Neeva se acercó cojeando a Rikus y se arrodilló junto a su cabeza.

—¿Estás herido? —preguntó.

—No siento las piernas —respondió Rikus y, mientras lo decía, una idea terrible pasó por su mente—. ¡Sácame de aquí, por favor! —Miró la oscuridad que se extendía a partir de sus muslos—. ¡Mis piernas deben de haber desaparecido!

—Tranquilízate —repuso Neeva, agarrando al mul por debajo de los brazos—. Todo irá bien.

Tiró de él para sacarlo de la zona en sombras. Sus piernas estaban blancas como el marfil, pero al menos permanecían en su lugar. El mul se llevó una mano al muslo; jamás había tocado algo tan helado, y seguía sin sentir nada en la pierna.

—¿Qué les sucede? —exclamó, preguntándose si el calor regresaría a sus miembros congelados.

Mientras hablaba, la negra sombra de Umbra se encogió hasta recuperar el tamaño de un hombre normal. Allí donde había yacido la criatura en forma de sombra, la arena estaba limpia y reluciente. No se veía ni un solo cadáver, ni armas desperdigadas, ni siquiera un charco de sangre que indicara que hubiera tenido lugar una batalla en la duna.

La sombra se deslizó ladera abajo y recuperó su puesto a los pies de Maetan. El comandante urikita apenas si pareció darse cuenta de ello y siguió estudiando el lugar con expresión de fastidio. Finalmente, un pequeño chorro de arena se elevó alrededor de su cuerpo, ocultando al doblegador de mentes de la vista del mul.

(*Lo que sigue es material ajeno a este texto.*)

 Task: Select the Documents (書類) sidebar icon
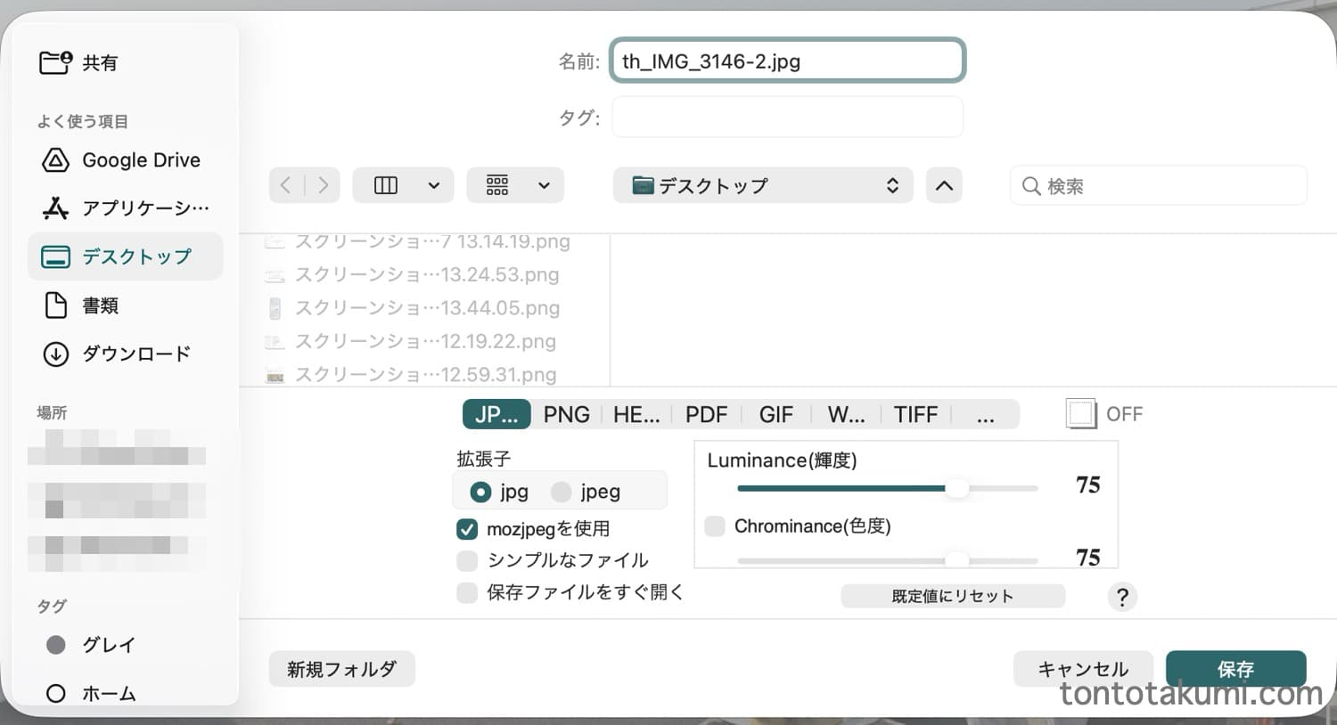click(x=55, y=305)
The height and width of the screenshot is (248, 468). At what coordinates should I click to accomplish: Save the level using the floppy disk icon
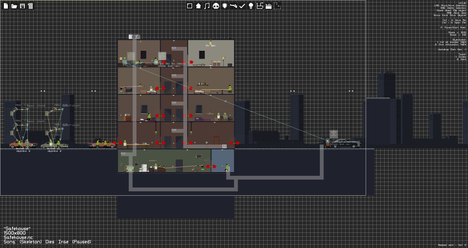[x=22, y=6]
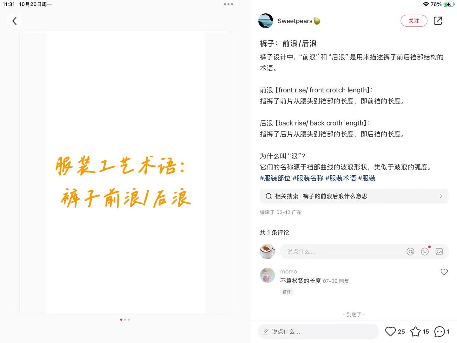Viewport: 457px width, 343px height.
Task: Follow the author with 关注 button
Action: pos(414,21)
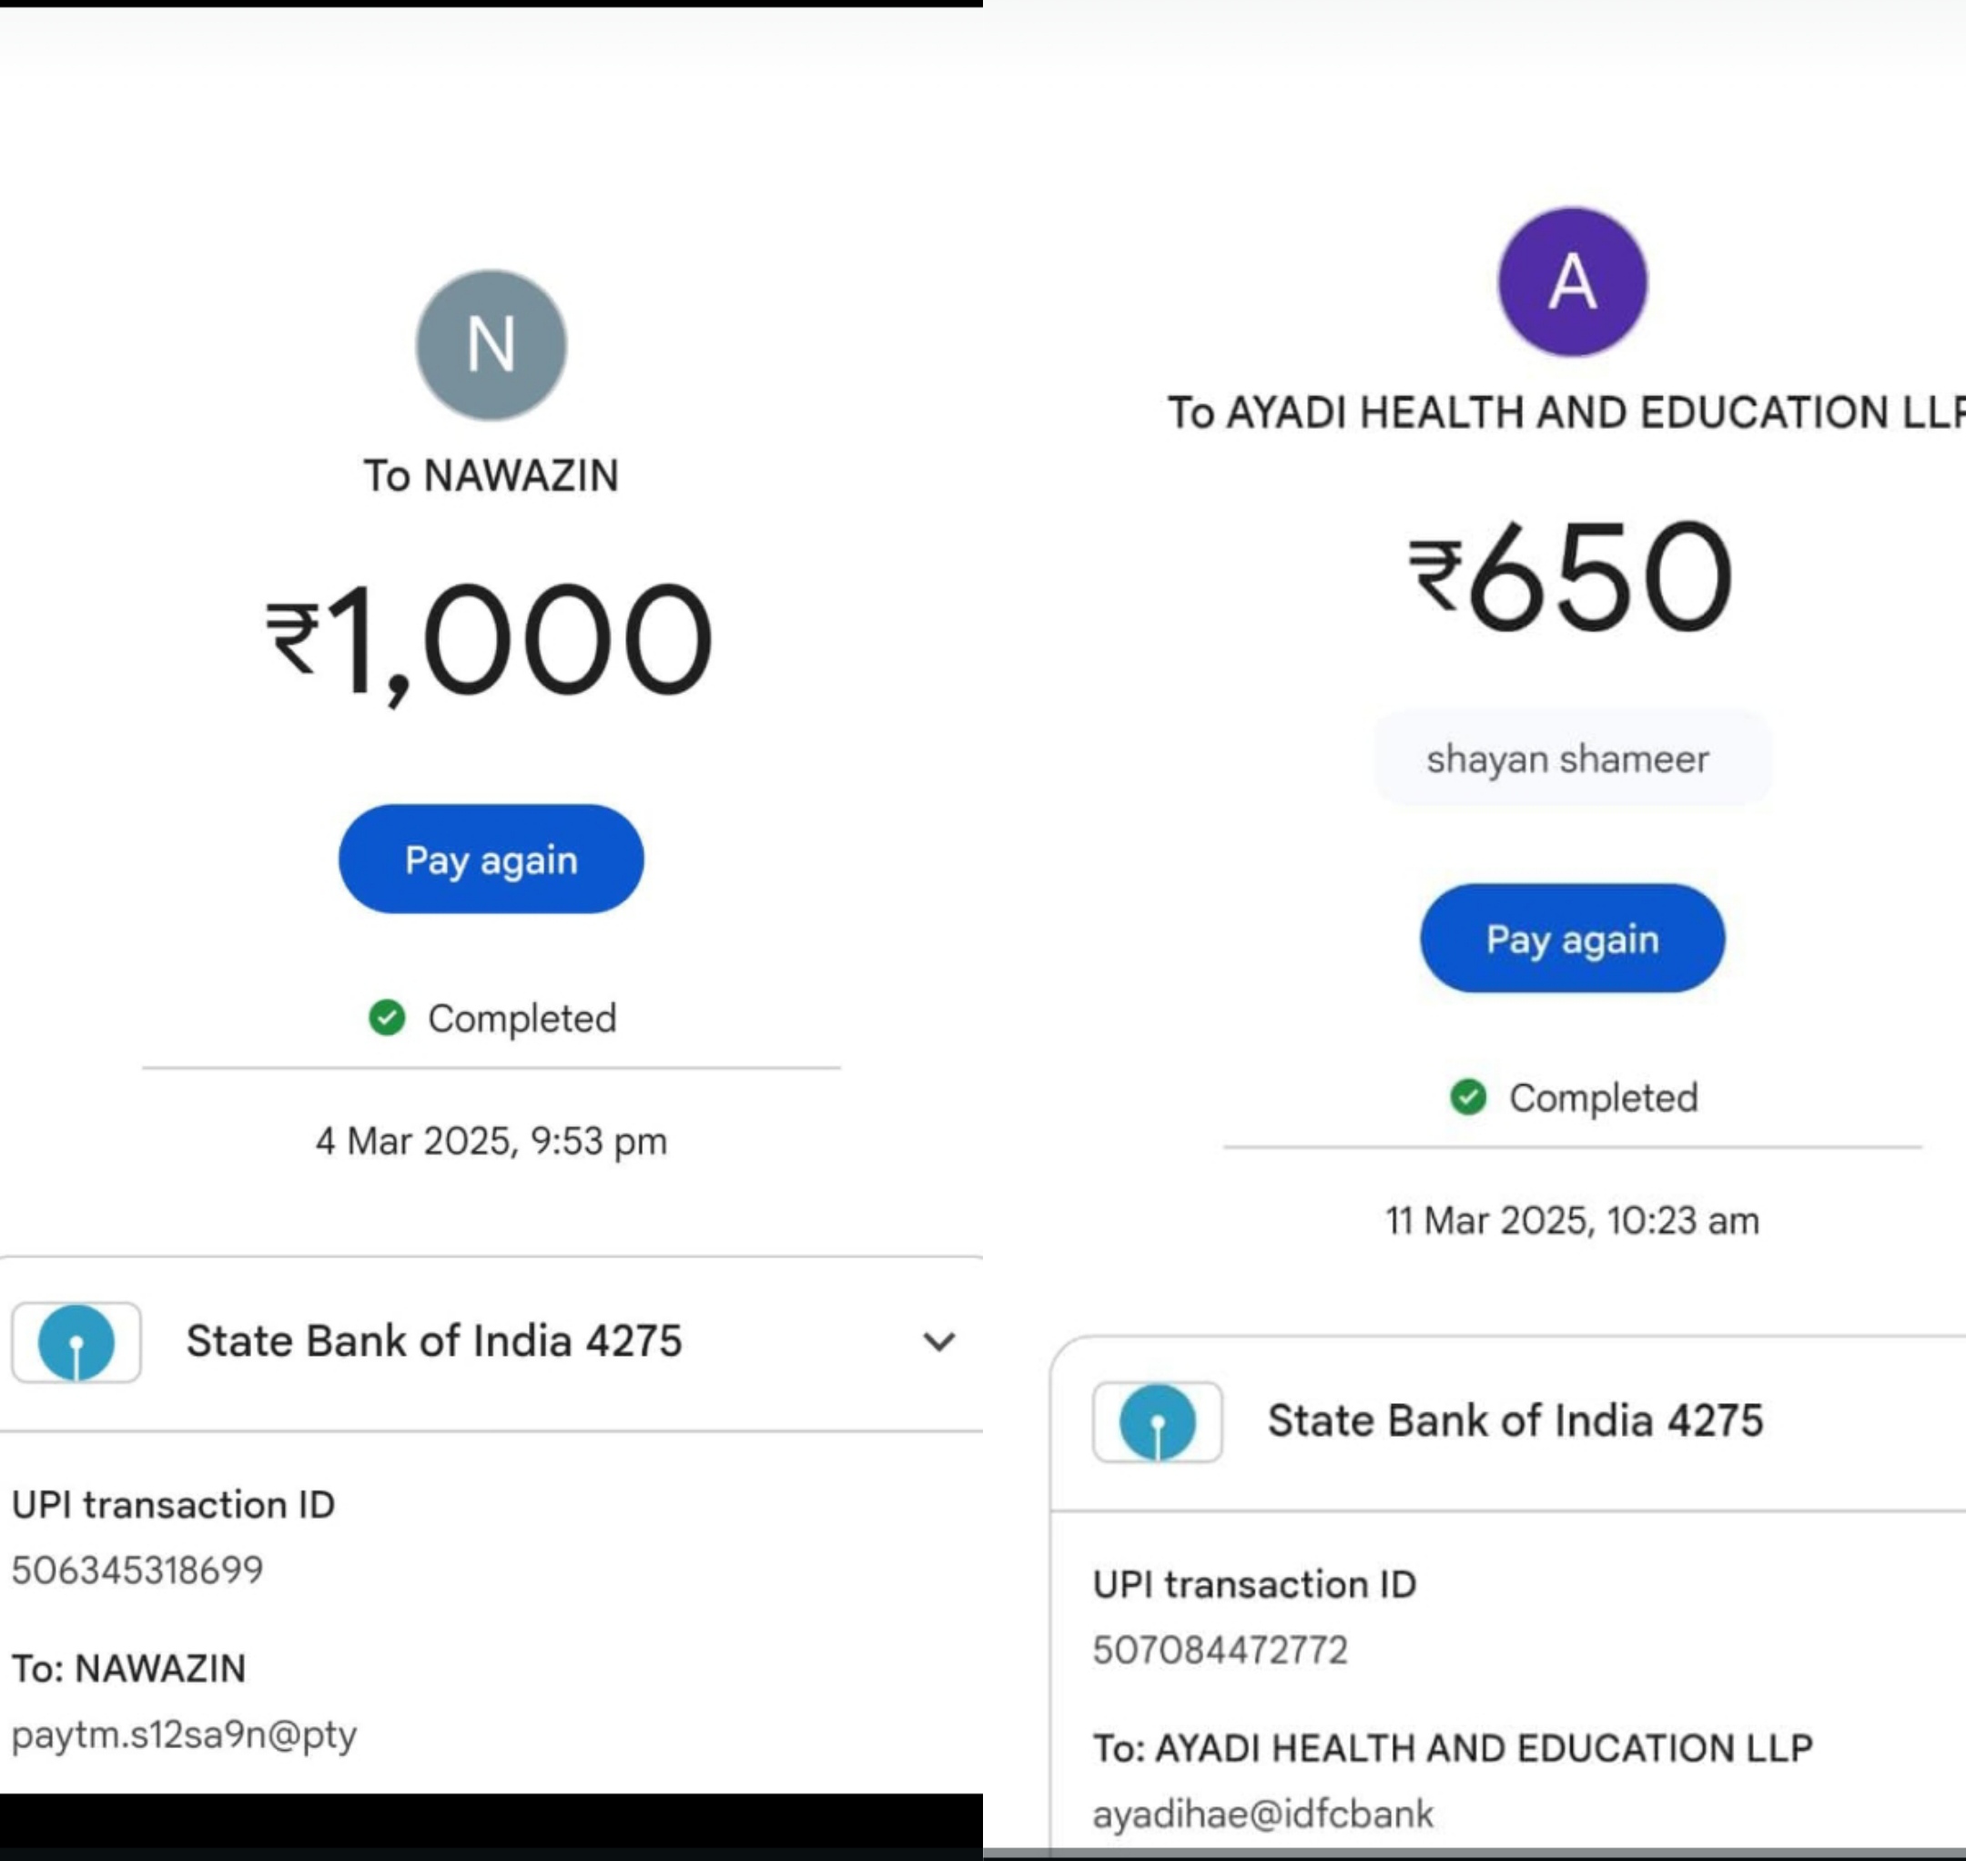Screen dimensions: 1966x1861
Task: Click the UPI address ayadihae@idfcbank
Action: coord(1263,1814)
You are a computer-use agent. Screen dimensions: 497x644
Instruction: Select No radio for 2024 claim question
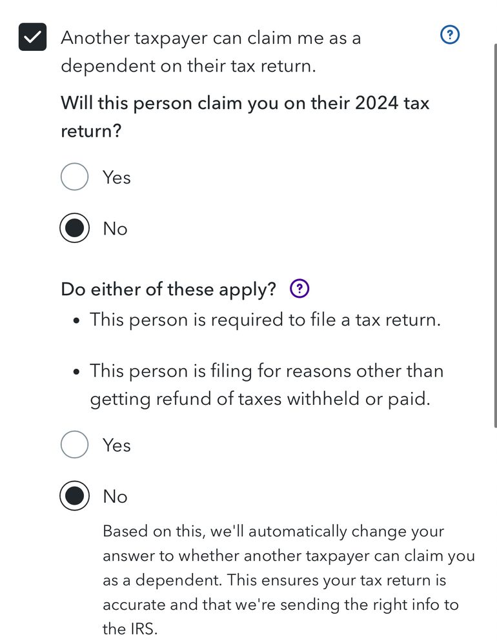coord(74,229)
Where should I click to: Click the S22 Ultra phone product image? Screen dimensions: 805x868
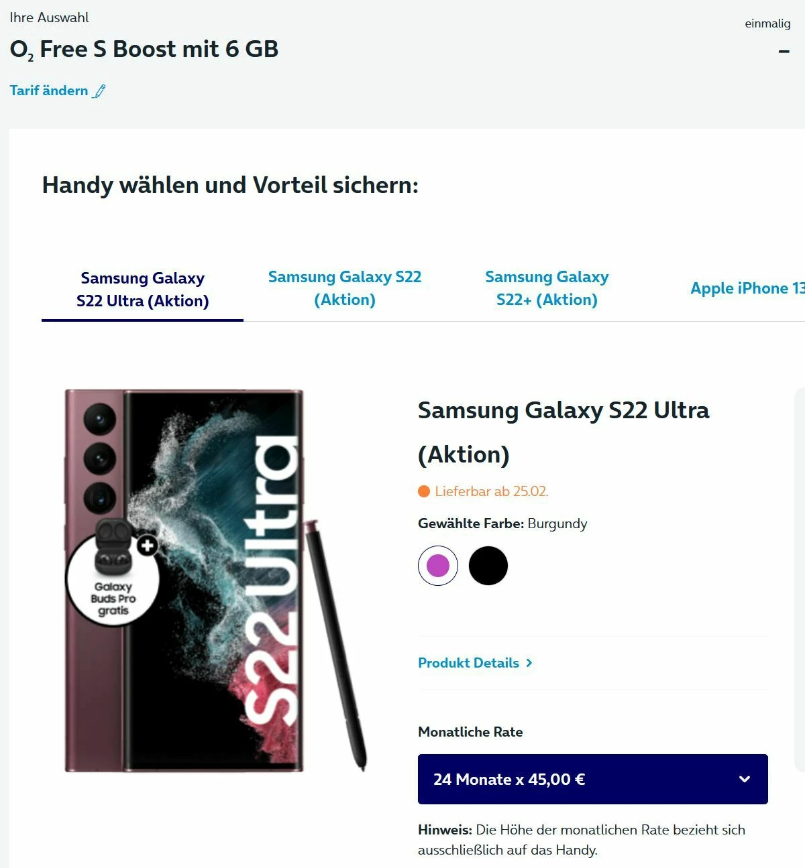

Rikus se alzó del suelo con dificultad y consiguió erguirse sobre las entumecidas piernas, pero, al intentar correr ladera abajo, las rodillas permanecieron tiesas como rocas, y cayó boca abajo sobre la ardiente loma.

El chorro de arena de Maetan se elevó por encima del suelo; luego se alejó por los aires hasta el valle y se quedó flotando sobre las cabezas de un grupo de soldados urikitas a los que perseguía una multitud de gladiadores sedientos de sangre. Por unos instantes, Rikus temió que Maetan aguardara una oportunidad de lanzar algún devastador ataque mental, pero tras describir un semicírculo en el aire, el torbellino se alejó por el valle a toda velocidad.

Neeva ayudó a Rikus a ponerse en pie.

—Odio tener que admitirlo, pero estoy algo sorprendida —anunció, pasando el pesado brazo del mul sobre sus hombros—. Hemos vencido.

—Aún no —repuso Rikus, contemplando cómo desaparecía de la vista el chorro de arena—. No hasta que tengamos a Maetan.